■ DOCUMENTO
Con il passare delle settimane di guerra, sono sempre più frequenti i dibattiti da bar (purtroppo non di rado anche in diretta tv) di incredibile cinismo e insostenibile leggerezza. Il ragionamento suona più o meno così: «Gli ucraini ci hanno anche un po’ stufato, che cedano qualche pezzo di terra a Putin così lo zar si calma, può cantare vittoria e torniamo tutti a farci gli affari nostri». I più raffinati riescono ad aggiungere qualche contrita riflessione sulle vite umane che verrebbero risparmiate e sulle sofferenze evitate. Cinismo alla massima potenza, come detto, condito da una preoccupante ignoranza storica.
Lasciamo da parte per un attimo l’Ucraina, l’aggressione di Vladimir Putin dello scorso 24 febbraio e torniamo indietro di 105 anni. Ottobre 1917, gli eserciti tedesco e austriaco sfondano il fronte italiano a Caporetto mettendo in crisi l’intero nostro esercito, costretto in una manciata di giorni a una precipitosa e disordinata ritirata prima sul Tagliamento e poi addirittura sul Piave. Decine e decine di chilometri, in una guerra in cui si erano pagati avanzamenti di 50 metri con migliaia di anime. Tanto sul nostro fronte, quanto nel mattatoio delle trincee a Ovest.
L’Italia sembra spacciata, l’Austria – grazie al decisivo apporto in uomini, mezzi e tattiche dei tedeschi – conta di sciamare fino a Venezia e poi a Milano, costringendo il nemico alla resa. È il pensiero che hanno tutti i Paesi in conflitto, nessuno escluso. Anche a Roma, presi dal panico, in pochi credono che l’esercito possa riaversi e resistere.
Flash forward sullo scorso febbraio: il mondo, per quanto inorridito dall’aggressione di Putin, non ha la minima fiducia nelle capacità dell’Ucraina di resistere e la caduta di Kiev viene stimata questione di una settimana. Sappiamo com’è andata e sappiamo anche quanto l’afflusso di armi, mezzi e aiuti da Occidente sia partito di fatto solo quando ci si è resi conto che l’Ucraina non si sarebbe dissolta.

(Dati sulla posizione di parole ed elementi)
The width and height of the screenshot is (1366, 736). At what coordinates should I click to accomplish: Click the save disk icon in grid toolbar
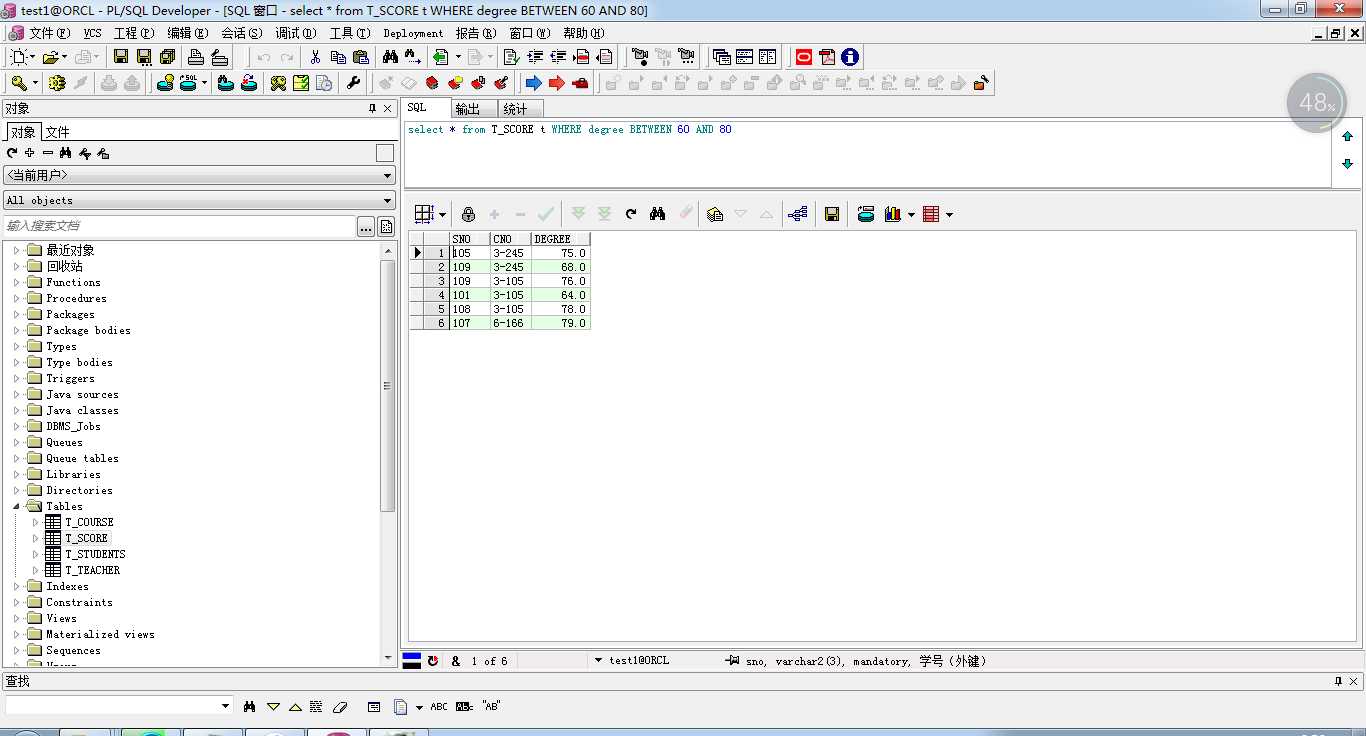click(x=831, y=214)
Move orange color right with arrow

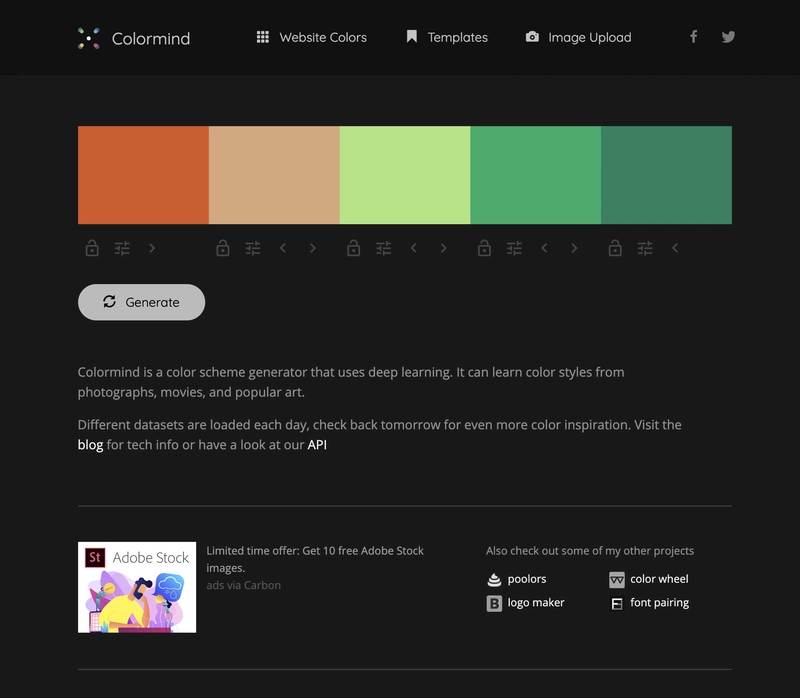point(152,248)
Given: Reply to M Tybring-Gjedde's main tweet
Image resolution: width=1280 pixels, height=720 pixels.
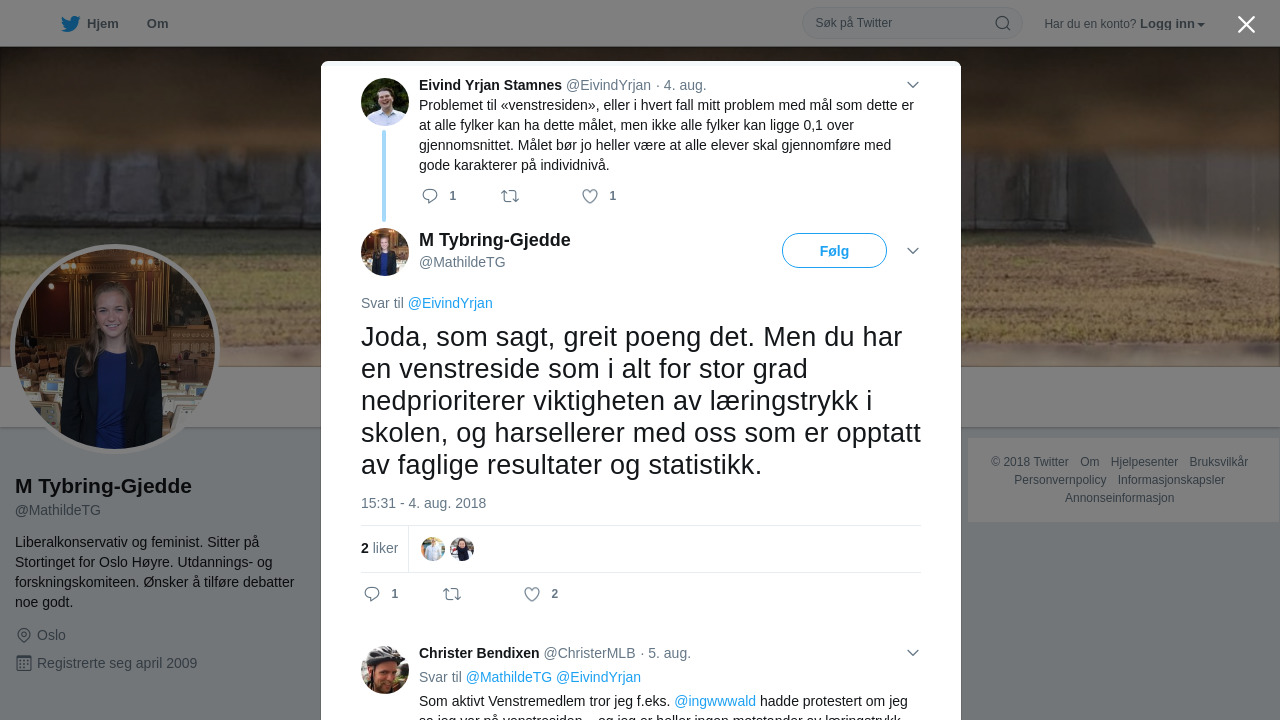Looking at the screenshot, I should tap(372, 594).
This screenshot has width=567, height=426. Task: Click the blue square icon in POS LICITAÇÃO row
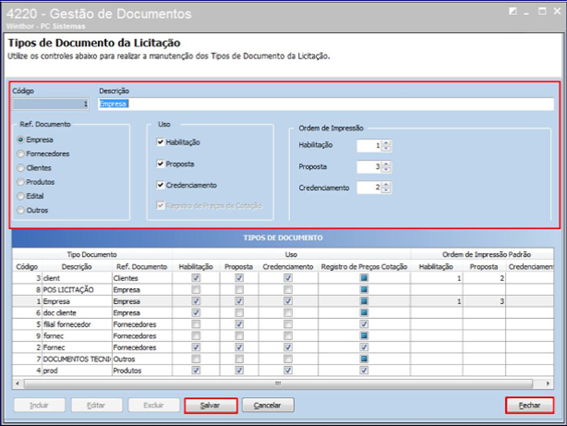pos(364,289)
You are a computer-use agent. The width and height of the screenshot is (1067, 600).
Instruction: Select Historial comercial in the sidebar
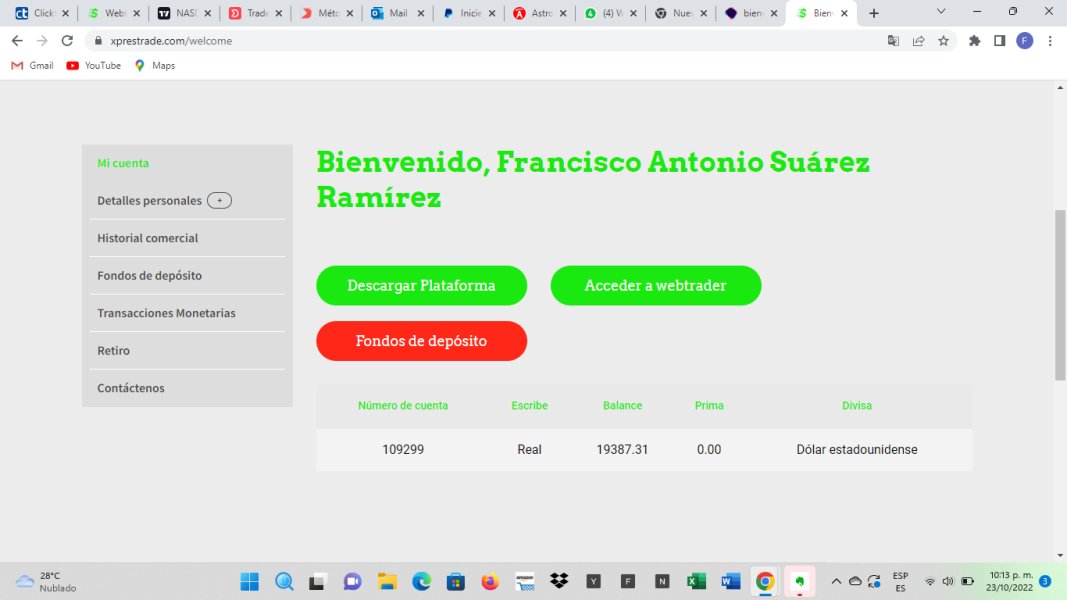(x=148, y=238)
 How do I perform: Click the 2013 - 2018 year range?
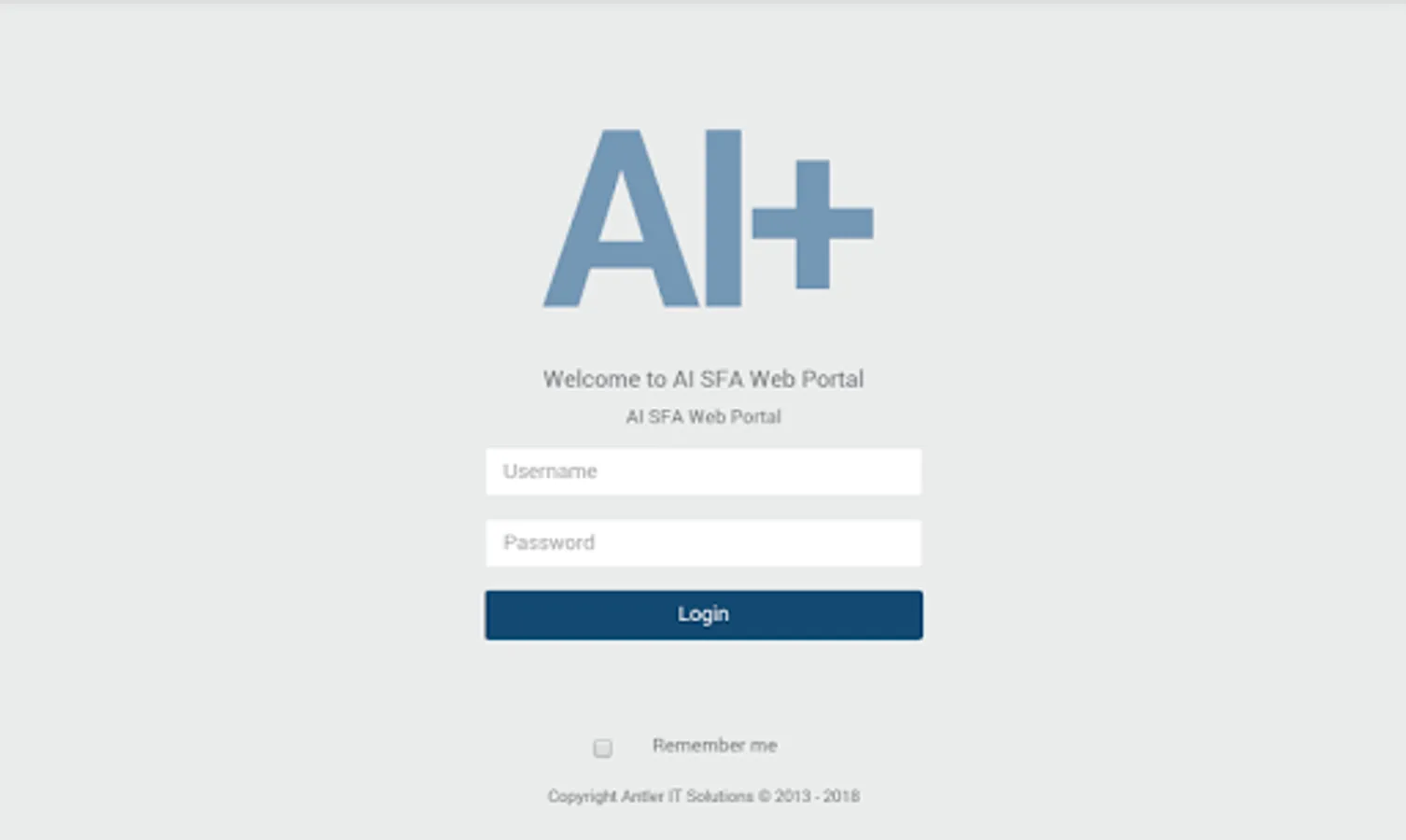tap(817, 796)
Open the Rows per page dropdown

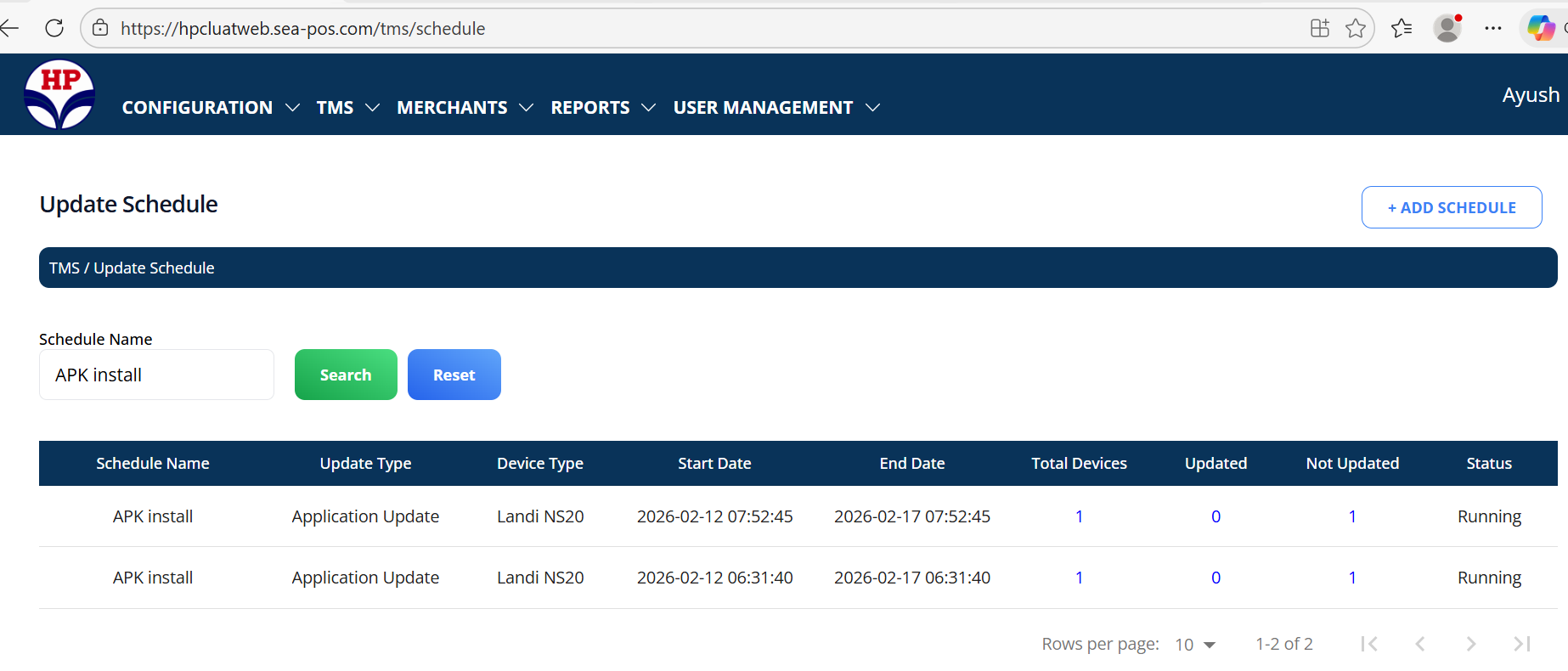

■ COMPITI DA SVOLGERE
1. Secondo l'articolo, su quali fiumi si ritirò l'esercito italiano dopo lo sfondamento di Caporetto, e in quale ordine?
2. Indica se ciascuna affermazione concorda con l'articolo, rispondendo sì o no e citando le parole decisive: (a) Nel 1917 molti a Roma erano convinti che l'esercito italiano avrebbe potuto riprendersi. (b) Lo scorso febbraio si stimava che la caduta di Kiev sarebbe avvenuta nel giro di una settimana. (c) Dopo Caporetto l'esercito italiano si ritirò prima sul Piave e poi sul Tagliamento.
3. Riscrivi la parte dell'articolo che comincia con le parole "Flash forward sullo" e termina con "si sarebbe dissolta.", sostituendo "Kiev" con "Kyiv".
I record non sono necessari per svolgere i compiti.

■ SOLUZIONI
1. Prima sul Tagliamento e poi sul Piave.

2.
(a) No: «in pochi credono che l’esercito possa riaversi e resistere».
(b) Sì: «la caduta di Kiev viene stimata questione di una settimana».
(c) No: «prima sul Tagliamento e poi addirittura sul Piave».

3.
Flash forward sullo scorso febbraio: il mondo, per quanto inorridito dall’aggressione di Putin, non ha la minima fiducia nelle capacità dell’Ucraina di resistere e la caduta di Kyiv viene stimata questione di una settimana. Sappiamo com’è andata e sappiamo anche quanto l’afflusso di armi, mezzi e aiuti da Occidente sia partito di fatto solo quando ci si è resi conto che l’Ucraina non si sarebbe dissolta.